## DATA SECTION
----
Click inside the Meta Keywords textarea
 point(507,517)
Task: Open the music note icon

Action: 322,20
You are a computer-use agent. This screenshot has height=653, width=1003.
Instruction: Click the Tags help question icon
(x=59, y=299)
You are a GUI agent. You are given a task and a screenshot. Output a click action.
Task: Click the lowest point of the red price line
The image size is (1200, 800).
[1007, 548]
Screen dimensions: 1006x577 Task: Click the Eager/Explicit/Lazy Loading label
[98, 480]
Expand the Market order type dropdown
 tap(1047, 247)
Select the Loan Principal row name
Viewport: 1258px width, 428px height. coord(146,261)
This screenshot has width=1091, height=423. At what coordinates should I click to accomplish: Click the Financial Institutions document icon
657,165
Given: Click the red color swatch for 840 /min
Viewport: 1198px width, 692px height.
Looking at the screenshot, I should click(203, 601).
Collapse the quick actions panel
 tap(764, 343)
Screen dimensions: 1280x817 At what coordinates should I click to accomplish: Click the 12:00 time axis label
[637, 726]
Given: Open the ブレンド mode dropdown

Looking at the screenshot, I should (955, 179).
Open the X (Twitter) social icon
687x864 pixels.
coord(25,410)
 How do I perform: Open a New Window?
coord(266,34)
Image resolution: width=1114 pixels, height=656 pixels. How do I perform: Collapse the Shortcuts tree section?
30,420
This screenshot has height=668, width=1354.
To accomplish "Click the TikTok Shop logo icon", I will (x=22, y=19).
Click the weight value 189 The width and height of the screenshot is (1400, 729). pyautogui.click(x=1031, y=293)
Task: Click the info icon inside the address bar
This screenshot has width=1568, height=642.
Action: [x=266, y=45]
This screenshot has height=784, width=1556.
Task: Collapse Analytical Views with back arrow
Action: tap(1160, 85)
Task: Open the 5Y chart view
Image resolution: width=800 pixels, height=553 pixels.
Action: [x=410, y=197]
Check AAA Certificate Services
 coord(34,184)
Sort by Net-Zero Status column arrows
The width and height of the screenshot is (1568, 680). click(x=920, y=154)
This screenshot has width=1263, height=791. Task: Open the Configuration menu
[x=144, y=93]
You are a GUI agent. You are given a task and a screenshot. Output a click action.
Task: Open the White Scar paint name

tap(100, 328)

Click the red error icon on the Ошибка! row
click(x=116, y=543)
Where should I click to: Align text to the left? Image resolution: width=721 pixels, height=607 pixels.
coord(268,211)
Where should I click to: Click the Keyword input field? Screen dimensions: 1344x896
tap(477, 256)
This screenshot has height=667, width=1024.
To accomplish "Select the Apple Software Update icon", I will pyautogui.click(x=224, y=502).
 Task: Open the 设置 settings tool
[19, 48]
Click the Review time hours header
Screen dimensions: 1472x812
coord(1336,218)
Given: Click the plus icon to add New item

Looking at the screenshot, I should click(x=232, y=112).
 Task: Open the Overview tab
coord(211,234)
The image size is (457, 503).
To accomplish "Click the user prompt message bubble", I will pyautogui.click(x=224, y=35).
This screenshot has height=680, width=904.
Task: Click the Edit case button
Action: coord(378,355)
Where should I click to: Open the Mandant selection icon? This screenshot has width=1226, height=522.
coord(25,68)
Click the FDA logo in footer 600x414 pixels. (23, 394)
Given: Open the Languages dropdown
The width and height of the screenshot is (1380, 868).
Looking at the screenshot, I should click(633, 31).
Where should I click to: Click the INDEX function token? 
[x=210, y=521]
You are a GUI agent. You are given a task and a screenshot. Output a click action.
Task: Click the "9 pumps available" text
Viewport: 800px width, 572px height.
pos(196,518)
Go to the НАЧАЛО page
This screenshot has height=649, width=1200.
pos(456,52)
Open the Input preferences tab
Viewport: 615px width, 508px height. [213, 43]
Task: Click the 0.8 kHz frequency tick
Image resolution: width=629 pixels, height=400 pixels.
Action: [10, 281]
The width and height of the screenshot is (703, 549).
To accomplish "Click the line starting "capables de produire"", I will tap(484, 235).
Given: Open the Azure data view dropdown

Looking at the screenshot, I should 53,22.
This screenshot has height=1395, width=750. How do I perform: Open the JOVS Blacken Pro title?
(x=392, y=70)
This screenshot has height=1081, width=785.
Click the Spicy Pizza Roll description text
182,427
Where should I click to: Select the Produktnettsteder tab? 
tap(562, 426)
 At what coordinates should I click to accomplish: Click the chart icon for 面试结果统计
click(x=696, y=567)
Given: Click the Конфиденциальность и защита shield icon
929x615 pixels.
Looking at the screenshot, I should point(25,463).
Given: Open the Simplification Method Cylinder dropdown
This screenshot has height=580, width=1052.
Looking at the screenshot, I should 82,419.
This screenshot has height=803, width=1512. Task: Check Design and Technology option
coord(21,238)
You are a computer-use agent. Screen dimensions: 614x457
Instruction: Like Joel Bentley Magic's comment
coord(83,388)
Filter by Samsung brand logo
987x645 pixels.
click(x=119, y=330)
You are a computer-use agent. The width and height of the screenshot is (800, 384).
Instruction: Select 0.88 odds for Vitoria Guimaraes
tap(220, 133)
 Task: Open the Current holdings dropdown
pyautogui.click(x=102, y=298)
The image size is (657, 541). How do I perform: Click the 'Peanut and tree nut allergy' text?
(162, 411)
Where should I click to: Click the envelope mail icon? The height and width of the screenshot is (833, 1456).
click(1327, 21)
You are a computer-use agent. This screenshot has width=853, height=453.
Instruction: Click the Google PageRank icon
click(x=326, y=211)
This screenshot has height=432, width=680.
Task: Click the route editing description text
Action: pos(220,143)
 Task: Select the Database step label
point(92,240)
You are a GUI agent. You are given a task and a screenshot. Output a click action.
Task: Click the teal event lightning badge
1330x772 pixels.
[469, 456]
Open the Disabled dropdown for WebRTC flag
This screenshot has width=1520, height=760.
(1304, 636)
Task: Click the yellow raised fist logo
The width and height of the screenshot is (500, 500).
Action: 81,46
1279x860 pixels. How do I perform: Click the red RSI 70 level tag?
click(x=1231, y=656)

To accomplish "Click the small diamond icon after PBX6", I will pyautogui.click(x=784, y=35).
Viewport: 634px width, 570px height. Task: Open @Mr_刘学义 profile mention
----
## PROBLEM TO SOLVE
Transcribe the listing in full, keeping every line exact.

## EXERCISE SOLUTION
Click inside the Meta Keywords textarea
 point(507,517)
Task: Open the music note icon

Action: 322,20
You are a computer-use agent. This screenshot has height=653, width=1003.
Instruction: Click the Tags help question icon
(x=59, y=299)
You are a GUI agent. You are given a task and a screenshot. Output a click action.
Task: Click the lowest point of the red price line
The image size is (1200, 800).
[1007, 548]
Screen dimensions: 1006x577 Task: Click the Eager/Explicit/Lazy Loading label
[98, 480]
Expand the Market order type dropdown
 tap(1047, 247)
Select the Loan Principal row name
Viewport: 1258px width, 428px height. coord(146,261)
This screenshot has width=1091, height=423. At what coordinates should I click to accomplish: Click the Financial Institutions document icon
657,165
Given: Click the red color swatch for 840 /min
Viewport: 1198px width, 692px height.
Looking at the screenshot, I should click(203, 601).
Collapse the quick actions panel
 tap(764, 343)
Screen dimensions: 1280x817 At what coordinates should I click to accomplish: Click the 12:00 time axis label
[637, 726]
Given: Open the ブレンド mode dropdown

Looking at the screenshot, I should (955, 179).
Open the X (Twitter) social icon
687x864 pixels.
coord(25,410)
 How do I perform: Open a New Window?
coord(266,34)
Image resolution: width=1114 pixels, height=656 pixels. How do I perform: Collapse the Shortcuts tree section?
30,420
This screenshot has height=668, width=1354.
To accomplish "Click the TikTok Shop logo icon", I will (x=22, y=19).
Click the weight value 189 The width and height of the screenshot is (1400, 729). pyautogui.click(x=1031, y=293)
Task: Click the info icon inside the address bar
This screenshot has width=1568, height=642.
Action: [x=266, y=45]
This screenshot has height=784, width=1556.
Task: Collapse Analytical Views with back arrow
Action: tap(1160, 85)
Task: Open the 5Y chart view
Image resolution: width=800 pixels, height=553 pixels.
Action: [x=410, y=197]
Check AAA Certificate Services
 coord(34,184)
Sort by Net-Zero Status column arrows
The width and height of the screenshot is (1568, 680). click(x=920, y=154)
This screenshot has width=1263, height=791. Task: Open the Configuration menu
[x=144, y=93]
You are a GUI agent. You are given a task and a screenshot. Output a click action.
Task: Open the White Scar paint name

tap(100, 328)

Click the red error icon on the Ошибка! row
click(x=116, y=543)
Where should I click to: Align text to the left? Image resolution: width=721 pixels, height=607 pixels.
coord(268,211)
Where should I click to: Click the Keyword input field? Screen dimensions: 1344x896
tap(477, 256)
This screenshot has height=667, width=1024.
To accomplish "Select the Apple Software Update icon", I will pyautogui.click(x=224, y=502).
 Task: Open the 设置 settings tool
[19, 48]
Click the Review time hours header
Screen dimensions: 1472x812
coord(1336,218)
Given: Click the plus icon to add New item

Looking at the screenshot, I should click(x=232, y=112).
 Task: Open the Overview tab
coord(211,234)
The image size is (457, 503).
To accomplish "Click the user prompt message bubble", I will pyautogui.click(x=224, y=35).
This screenshot has height=680, width=904.
Task: Click the Edit case button
Action: coord(378,355)
Where should I click to: Open the Mandant selection icon? This screenshot has width=1226, height=522.
coord(25,68)
Click the FDA logo in footer 600x414 pixels. (23, 394)
Given: Open the Languages dropdown
The width and height of the screenshot is (1380, 868).
Looking at the screenshot, I should click(633, 31).
Where should I click to: Click the INDEX function token? 
[x=210, y=521]
You are a GUI agent. You are given a task and a screenshot. Output a click action.
Task: Click the "9 pumps available" text
Viewport: 800px width, 572px height.
pos(196,518)
Go to the НАЧАЛО page
This screenshot has height=649, width=1200.
pos(456,52)
Open the Input preferences tab
Viewport: 615px width, 508px height. [213, 43]
Task: Click the 0.8 kHz frequency tick
Image resolution: width=629 pixels, height=400 pixels.
Action: [10, 281]
The width and height of the screenshot is (703, 549).
To accomplish "Click the line starting "capables de produire"", I will tap(484, 235).
Given: Open the Azure data view dropdown

Looking at the screenshot, I should 53,22.
This screenshot has height=1395, width=750. How do I perform: Open the JOVS Blacken Pro title?
(x=392, y=70)
This screenshot has height=1081, width=785.
Click the Spicy Pizza Roll description text
182,427
Where should I click to: Select the Produktnettsteder tab? 
tap(562, 426)
 At what coordinates should I click to accomplish: Click the chart icon for 面试结果统计
click(x=696, y=567)
Given: Click the Конфиденциальность и защита shield icon
929x615 pixels.
Looking at the screenshot, I should point(25,463).
Given: Open the Simplification Method Cylinder dropdown
This screenshot has height=580, width=1052.
Looking at the screenshot, I should 82,419.
This screenshot has height=803, width=1512. Task: Check Design and Technology option
coord(21,238)
You are a computer-use agent. Screen dimensions: 614x457
Instruction: Like Joel Bentley Magic's comment
coord(83,388)
Filter by Samsung brand logo
987x645 pixels.
click(x=119, y=330)
You are a computer-use agent. The width and height of the screenshot is (800, 384).
Instruction: Select 0.88 odds for Vitoria Guimaraes
tap(220, 133)
 Task: Open the Current holdings dropdown
pyautogui.click(x=102, y=298)
The image size is (657, 541). How do I perform: Click the 'Peanut and tree nut allergy' text?
(162, 411)
Where should I click to: Click the envelope mail icon? The height and width of the screenshot is (833, 1456).
click(1327, 21)
You are a computer-use agent. This screenshot has width=853, height=453.
Instruction: Click the Google PageRank icon
click(x=326, y=211)
This screenshot has height=432, width=680.
Task: Click the route editing description text
Action: pos(220,143)
 Task: Select the Database step label
point(92,240)
You are a GUI agent. You are given a task and a screenshot. Output a click action.
Task: Click the teal event lightning badge
1330x772 pixels.
[469, 456]
Open the Disabled dropdown for WebRTC flag
This screenshot has width=1520, height=760.
(1304, 636)
Task: Click the yellow raised fist logo
The width and height of the screenshot is (500, 500).
Action: 81,46
1279x860 pixels. How do I perform: Click the red RSI 70 level tag?
click(x=1231, y=656)

To accomplish "Click the small diamond icon after PBX6", I will pyautogui.click(x=784, y=35).
Viewport: 634px width, 570px height. Task: Open @Mr_刘学义 profile mention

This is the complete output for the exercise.